Some background. From two of my postings on the Caveman cartoon meme.

— from my 9/3/19 posting “Cavemen of higher education”:

A twist on the caveman cartoon meme, with a Neanderthal pursuing a higher education. And attempting to get college credit for his life experiences.

(#2) The Bizarro Neanderthal cartoon

with a section on the Geico Cavemen ads:

The premise of the commercials is that GEICO advertises that using their website is “so easy, a caveman could do it”; and that this slogan offends several cavemen, who not only still exist in modern society but live as intelligent, urbane bachelors.

— from my 9/10/19 posting “Him wear saurian monitor”, taking off from a Scott Hilburn cartoon:

(#3) Them speak Caveman Talk

with sections on cartoon cavemen and on Caveman Talk; on the latter, I wrote that the characters’ sentences

show features from a large collection of language forms:

— from first-language acquisition, second-language learning, contact languages, non-standard varieties (because these are widely viewed as imperfect approximations to correctness), and  conventional burlesques of “foreigner talk”, “Tonto-talk”, and the like. See my 11/1/12 posting“George Booth”, with a section on Booth’s caveman-talk cartoon “Ip Gissa Gul”.

— telegraphic registers in writing (for instance, the headline register) and speech (for instance, the sports-announcer register). See my 8/3/18 posting “The rainbow pillars of Montreal”, with a section on Arnold Zwicky & Ann Zwicky, “Telegraphic registers in written English”, from 1981.

— “reduced” expression-types in casual speech.

Absence of articles — especially, the definite article the — is characteristic of all three language forms. Meanwhile, it’s true that there are languages (a considerable number of them) without definite (and indefinite) articles, but these languages have other devices that do the work of definite articles in marking given/new status and uniqueness: notably, deictics (especially deictic demonstratives like English this and that), word order, and prosody. (Pointing and other gestures, and the judicious use of repetition, can do some of this work in structuring discourse in context.) There is no way that anarthrous languages can be viewed as “primitive”, given the sophistication of these alternative devices.

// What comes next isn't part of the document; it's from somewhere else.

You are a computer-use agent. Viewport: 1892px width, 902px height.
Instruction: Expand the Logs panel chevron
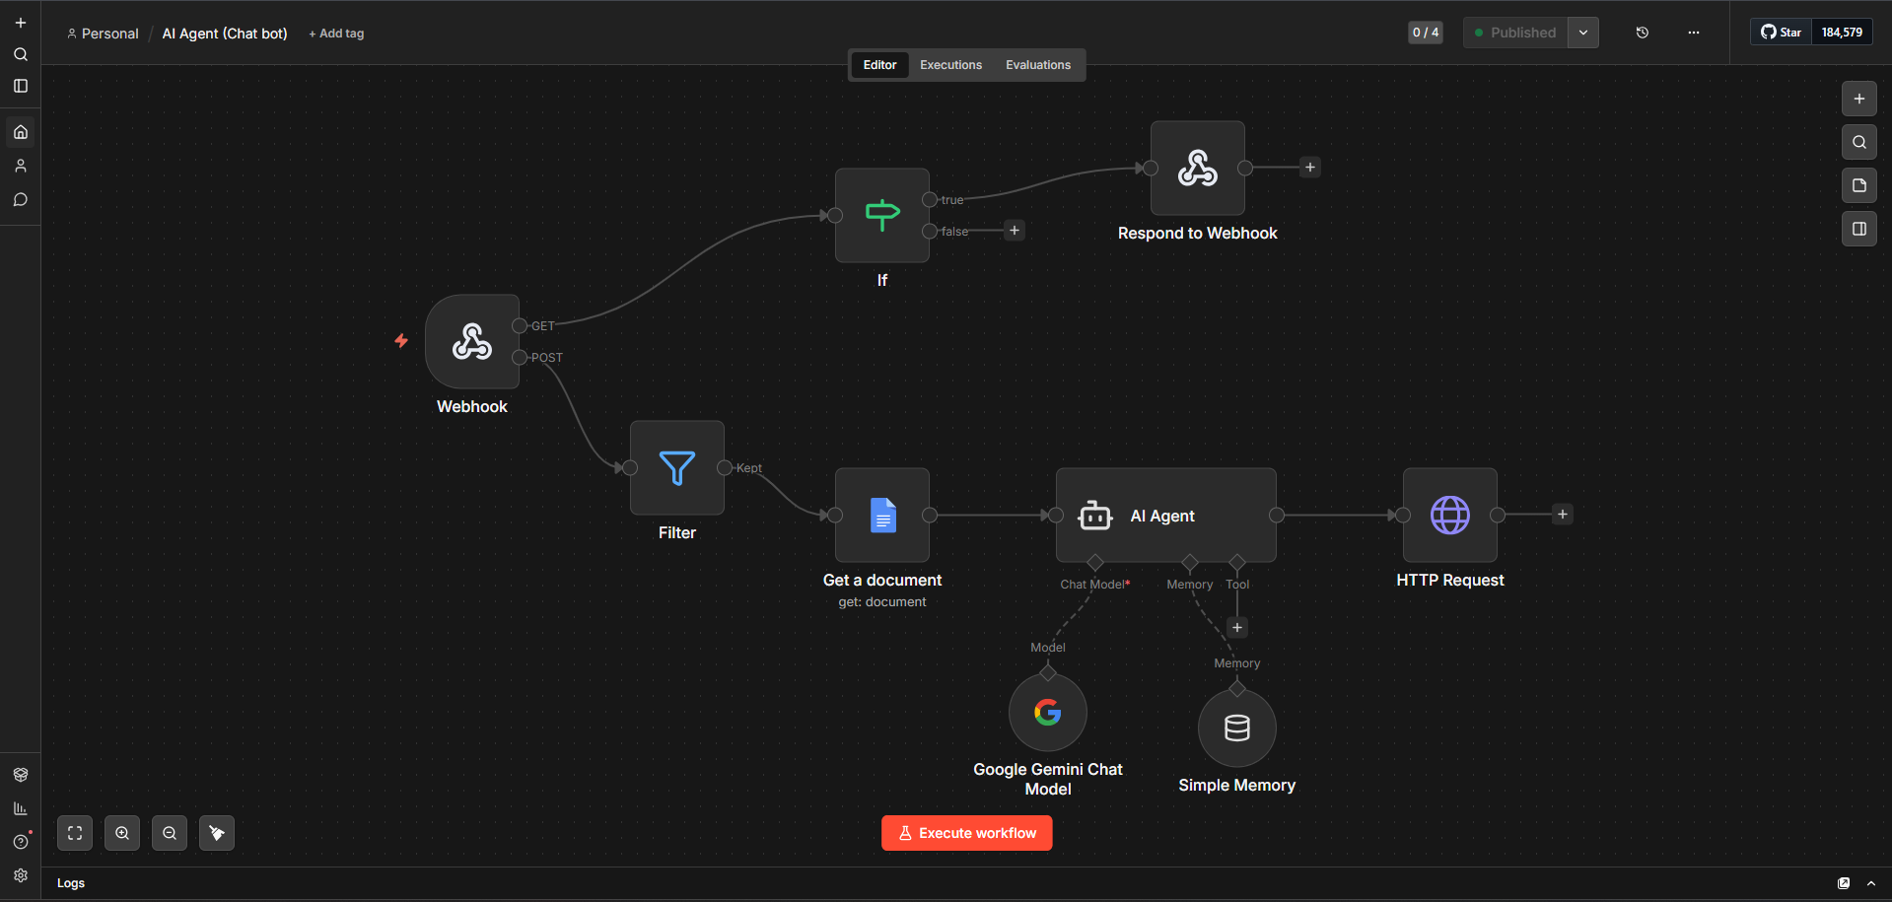click(x=1870, y=883)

Caveman Talk is a bit of playful fantasy, from an imagined world of truly primitive proto-humans, presented in cartoons in much the same way as the many talking creatures in cartoons, almost all of which are simultaneously creatures and human beings. As in yesterday’s posting “Today’s exercise in cartoon understanding”, where I wrote:

Note that the main character in [the Bizarro cartoon there] is both a spider (in its web, with multiple legs and compound eyes) and also a human being (much wounded, and treated with a variety of bandagings and medical devices, not to mention speaking English and having considerable knowledge of our culture.